### TASK DESCRIPTION
Every record must come back exactly as given.

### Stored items
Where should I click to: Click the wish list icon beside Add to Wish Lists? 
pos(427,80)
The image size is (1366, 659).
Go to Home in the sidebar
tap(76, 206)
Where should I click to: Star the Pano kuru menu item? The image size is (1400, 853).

### EXERCISE SOLUTION
Where should I click to: Click the wish list icon beside Add to Wish Lists? 
pos(427,80)
The image size is (1366, 659).
Go to Home in the sidebar
tap(76, 206)
Where should I click to: Star the Pano kuru menu item? The image size is (1400, 853).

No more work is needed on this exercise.